=== PROBLEM STATEMENT ===
For this exercise, output exactly and only the lines running from the one with "You are a computer-use" through the final line of the data below, without pictures.

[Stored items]
--
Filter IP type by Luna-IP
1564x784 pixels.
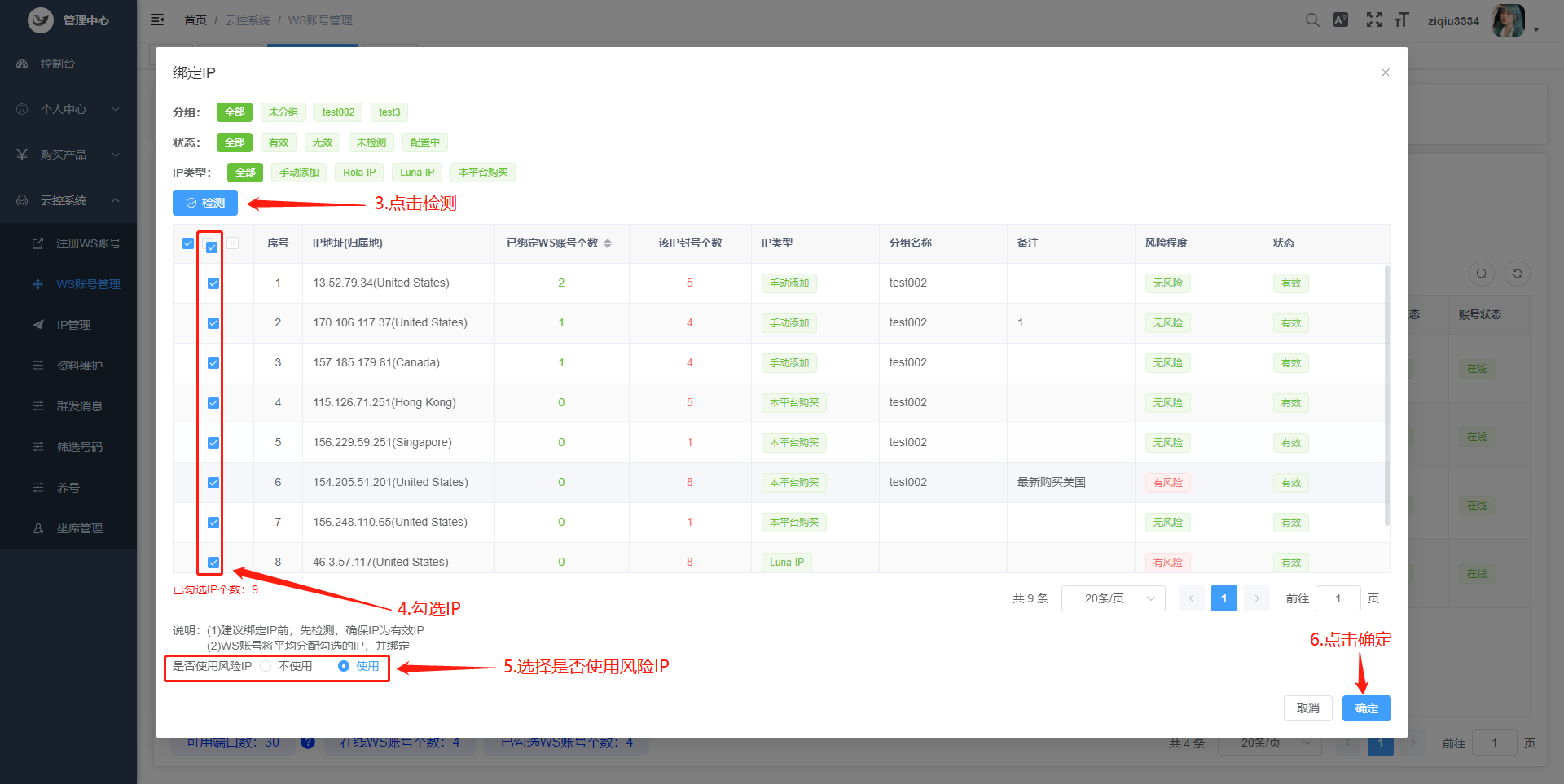coord(416,173)
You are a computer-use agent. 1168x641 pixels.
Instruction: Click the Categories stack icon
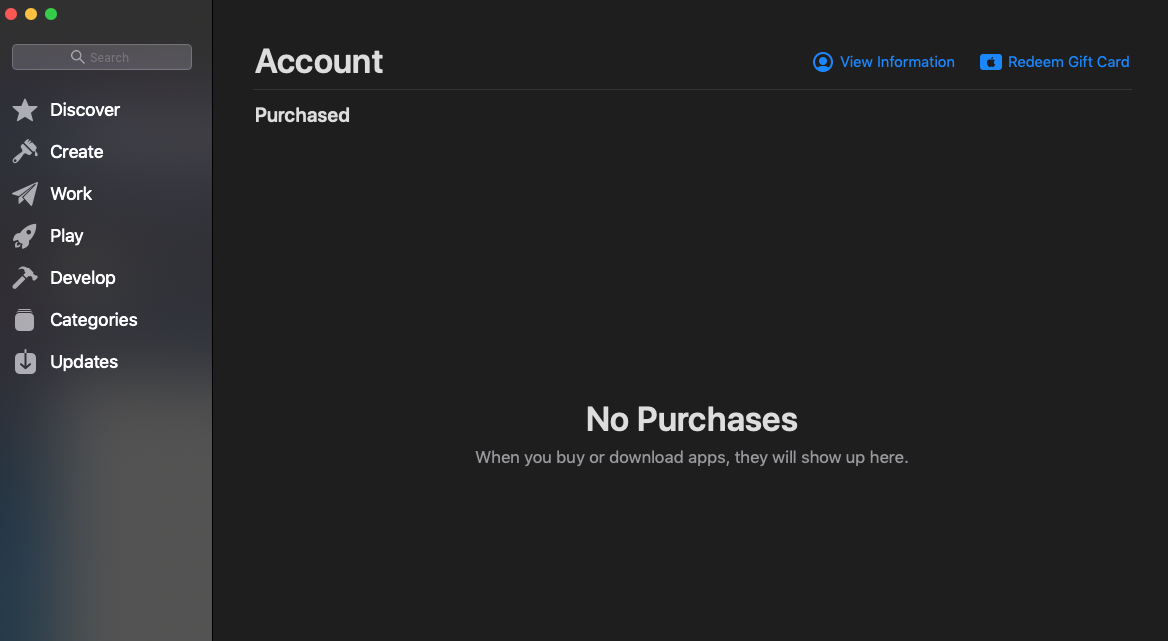coord(25,320)
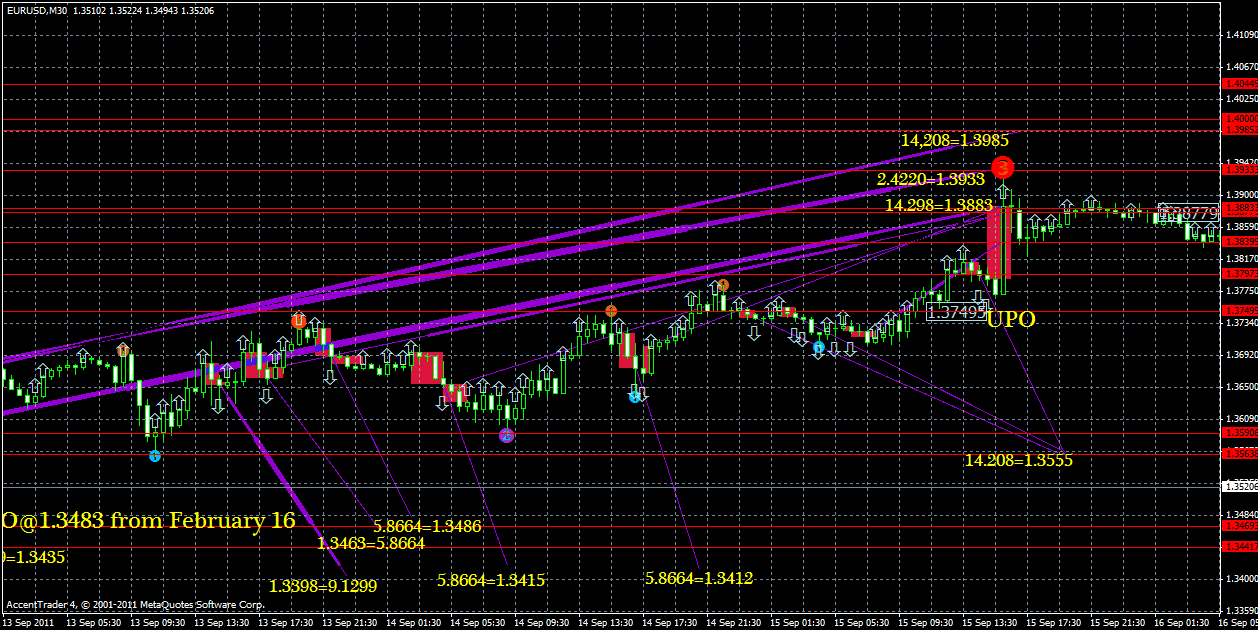This screenshot has width=1258, height=630.
Task: Click the "1.3749" framed price label
Action: click(957, 310)
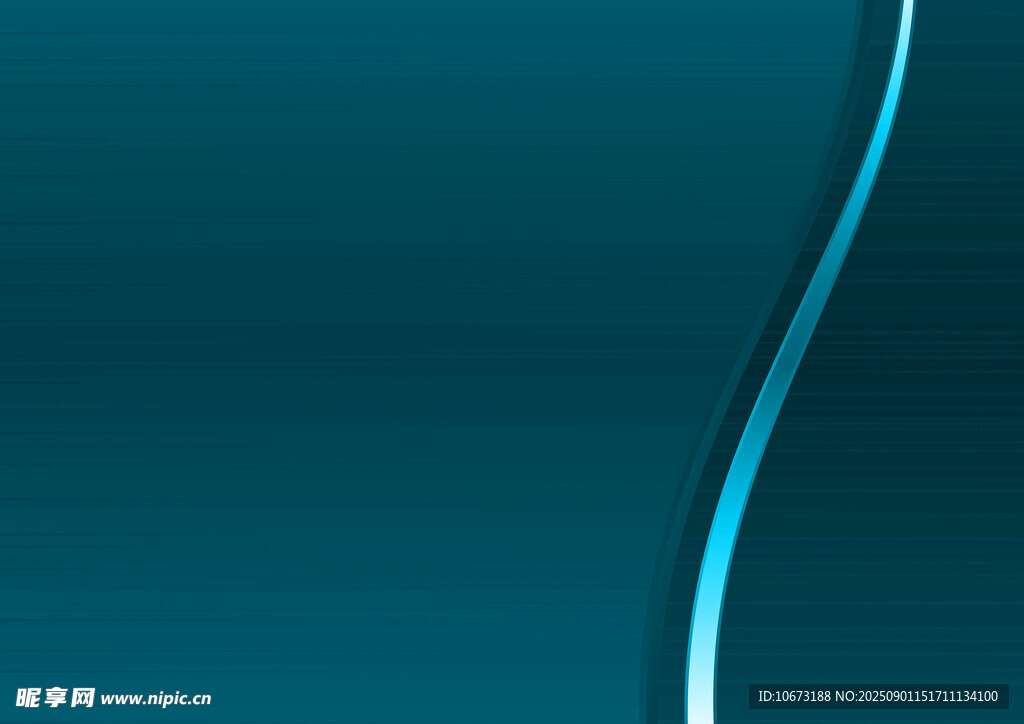Click the middle logo character 享
The width and height of the screenshot is (1024, 724).
click(56, 698)
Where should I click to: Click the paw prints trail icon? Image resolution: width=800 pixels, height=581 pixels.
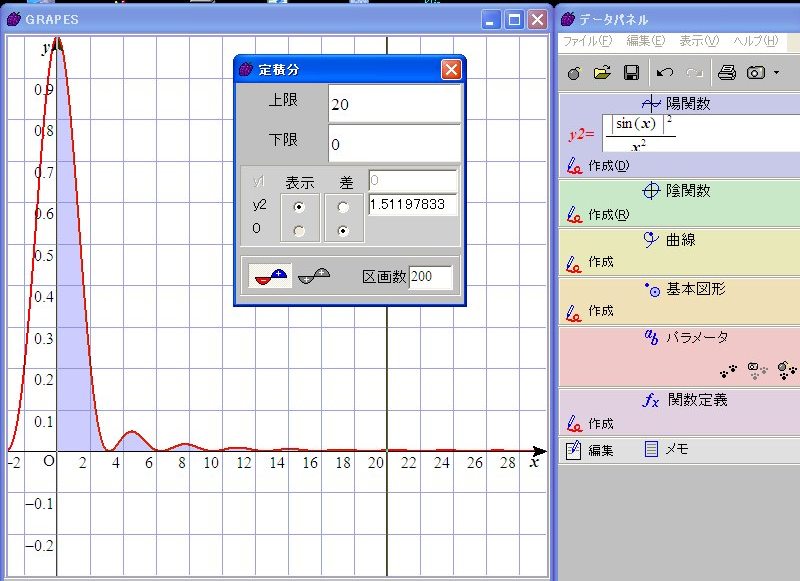pyautogui.click(x=730, y=370)
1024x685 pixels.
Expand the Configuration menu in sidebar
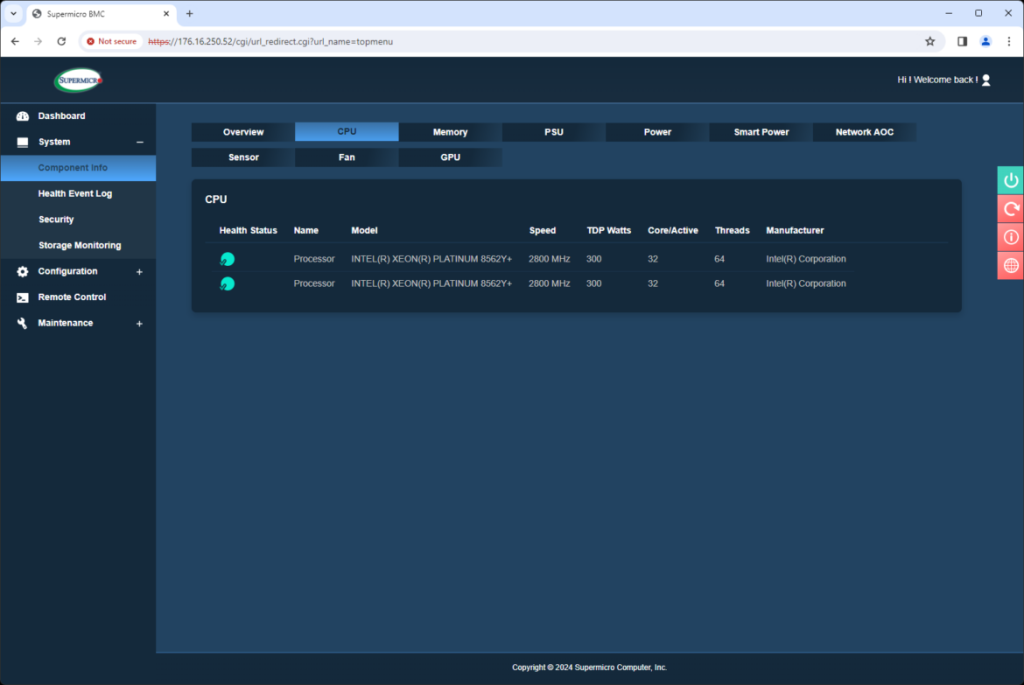[139, 272]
--
=== REPLY TO THE EXERCISE ===
You are a computer-use agent. 1168x641 pixels.
Instruction: Click the Categories stack icon
coord(25,320)
This screenshot has width=1258, height=630.
Task: Click the "1.3749" framed price label
Action: click(957, 310)
Click the middle logo character 享
The width and height of the screenshot is (1024, 724).
click(56, 698)
Where should I click to: Click the paw prints trail icon? Image resolution: width=800 pixels, height=581 pixels.
pyautogui.click(x=730, y=370)
1024x685 pixels.
Expand the Configuration menu in sidebar
[139, 272]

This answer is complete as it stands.